The transport of living horses over such long distances and in such appalling conditions is, amongst other things, a cultural issue. Horses are an integral part of Polish heritage and culture and have been favoured animals throughout the country’s history. The close relationship between horses and Polish soldiers has always been a very special one - so much so that traditionally, horses were always present at the funeral of their fallen rider. On the land, they have always been seen as hard-working helpers of farmers.
Poland has attained great respect among the countries of the world, largely because of its strenuous efforts to build a society founded on humane principles. The horror of live exports strikes a serious blow against this image.
Following the implementation of the Animal Welfare Act two years ago, there have been no noticeable improvements in the way farmed animals are treated, especially so in the treatment of horses who make up the live export trade.
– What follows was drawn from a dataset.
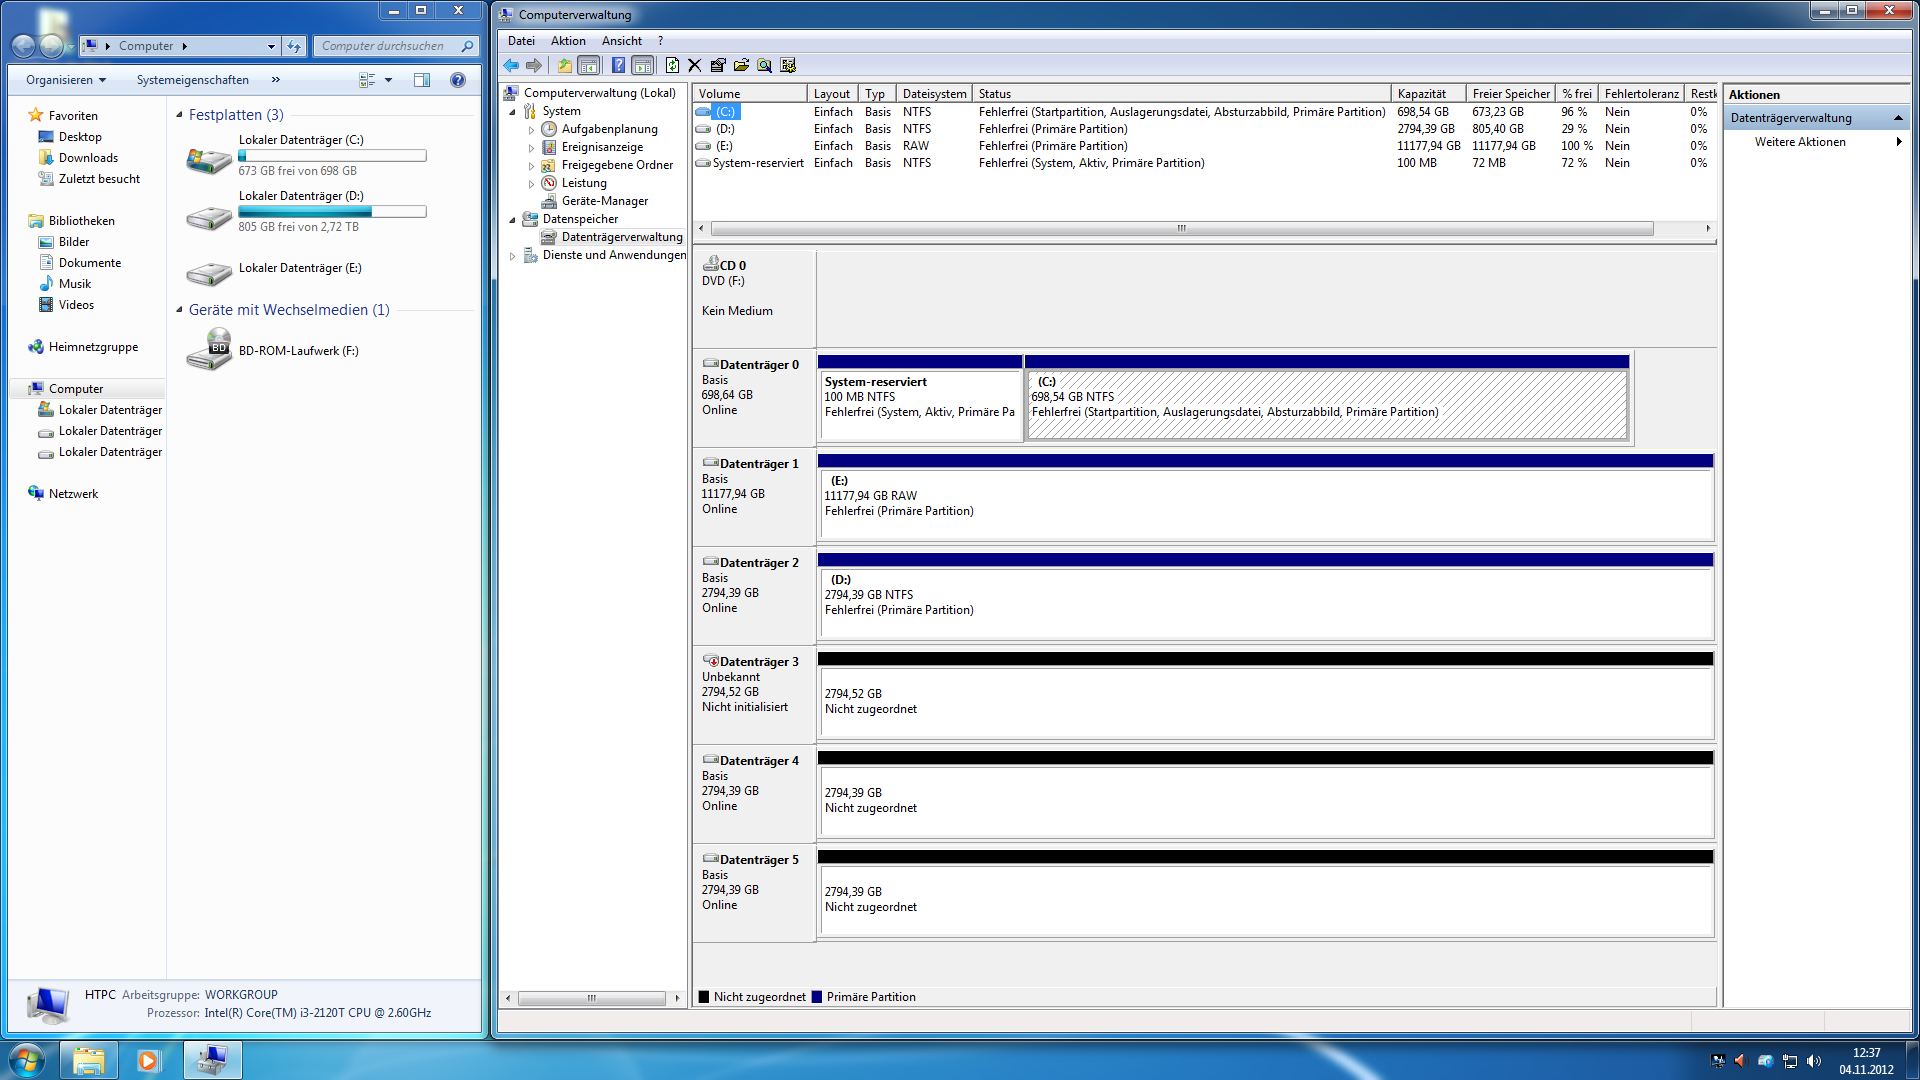
Task: Expand the Weitere Aktionen submenu arrow
Action: coord(1899,142)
Poland’s background is different to that of any other western country. The history of the past 200 years has been one of invasions, wars, uprisings, holocaust and totalitarianism. Violation of human rights became commonplace and perhaps this has been reflected in the way farmed animals were treated. Fortunately, all that is now changing as the country prepares for access to the EU.
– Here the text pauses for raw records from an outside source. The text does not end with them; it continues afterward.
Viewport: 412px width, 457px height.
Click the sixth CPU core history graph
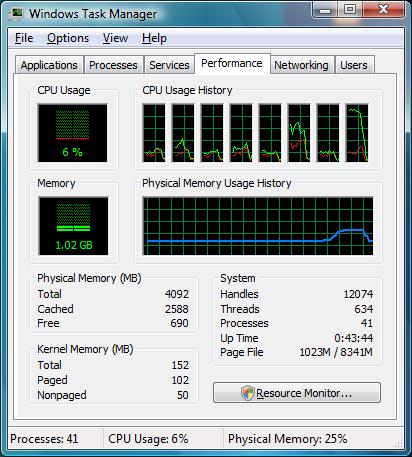pyautogui.click(x=299, y=133)
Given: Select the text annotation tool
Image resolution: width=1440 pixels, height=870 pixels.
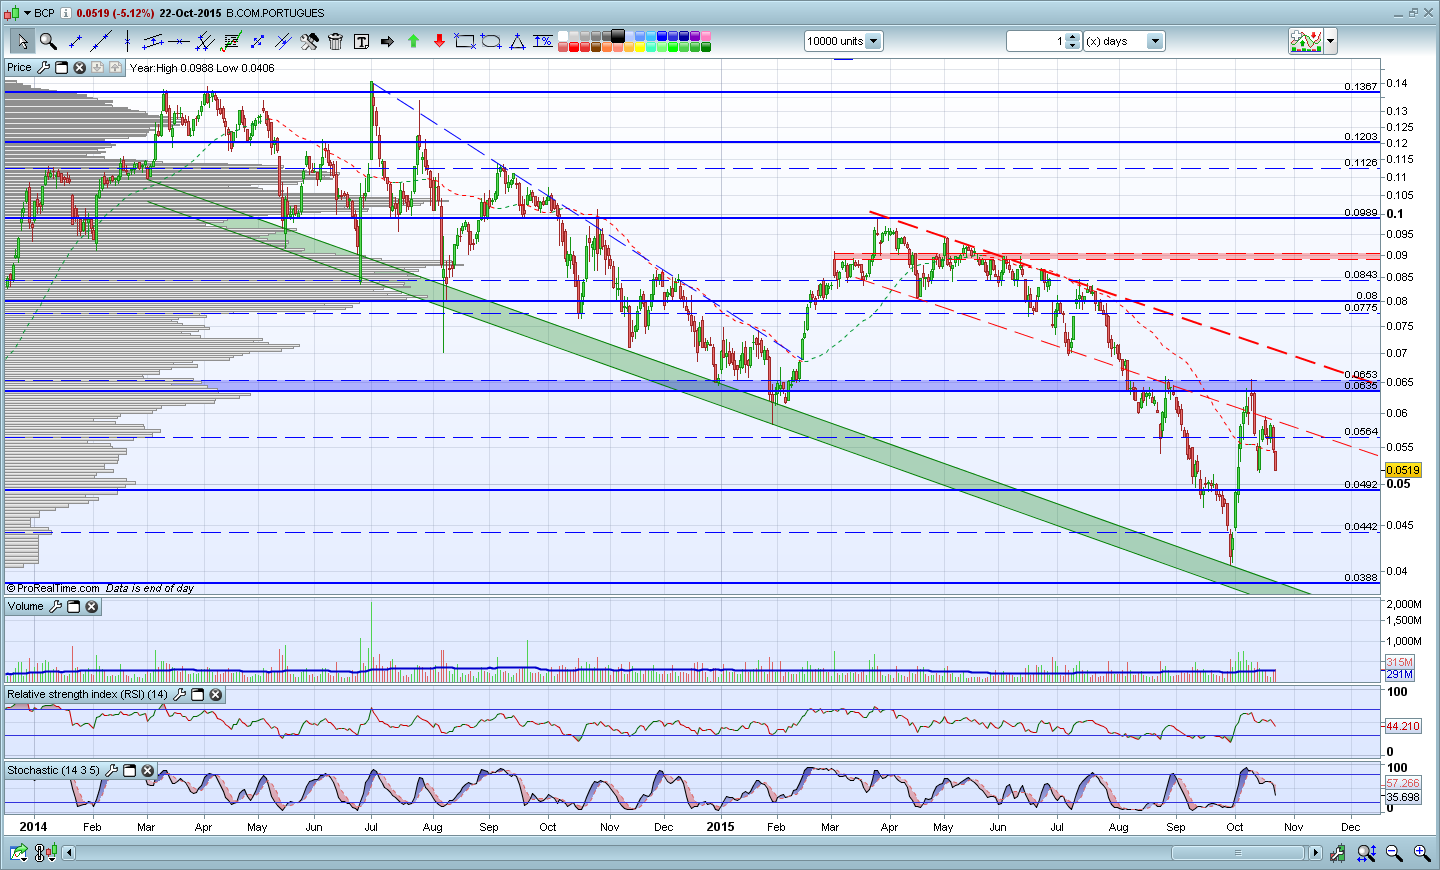Looking at the screenshot, I should [x=361, y=41].
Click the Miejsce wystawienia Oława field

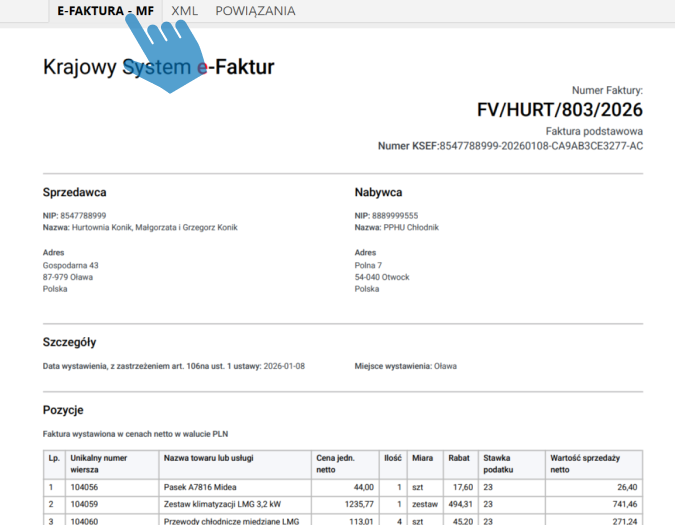coord(405,366)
There is now a legal and moral imperative to accept and implement international standards for the treatment of animals. It is not simply a question of laws, codes of practice and regulations, it is also essential to take account of public opinion. It is public opinion which has brought about improvements in animal welfare and public opinion in the EU is still ahead of both its legislators and the law. The people of Europe are increasingly demanding and end to the cruel and inhumane treatment of animals in every area and Poland must take cognisance of this.
In Poland, the traditional differences between village and city life and mentality is disappearing fast. In rural areas, levels of education for young people are the same as in cities. The younger generation is forsaking its traditional, rural occupations, which clearly has some negative aspects. However, moving away from traditional farming societies has altered their traditionally low image of and respect for farmed animals. The new young generation no longer sees farmed animals solely as a food source. They are establishing emotional links with animals, no longer see them merely as objects and are beginning to embrace the language of animal rights.
These changes may rapidly increase through the introduction of animal rights debates into high school and college education. The Animal Welfare Act of 1997 obliges all types of Polish schools to have classes in animal rights - but this is another part of the Act yet to be implemented. A growing understanding of other’s people’s attitudes to animals cannot help but inform the debate which is taking place.
In Poland, eating horsemeat has traditionally been frowned on and yet the common denominator for all horses is the slaughterhouse. However, the unspeakable levels of pain and suffering involved in long-distance transportation of living horse are simply not acceptable. Young, old, healthy, sick - they are all sent on these agonising journeys. Slaughter has become an easy way for Poland to get rid of its surplus horses, quickly and for a profit.
We say that Poland’s horses deserve better than this. Poles owe it to their horses to respect them and to retire them rather than subject them to these horrific journey’s to the slaughterhouse. We believe that the practice of slaughtering pregnant mares and foals and forcibly prolonging the suffering of sick, dying, and injured horses is, quite simply, inexcusable. The few pounds earned from it can be seen as, literally, blood money.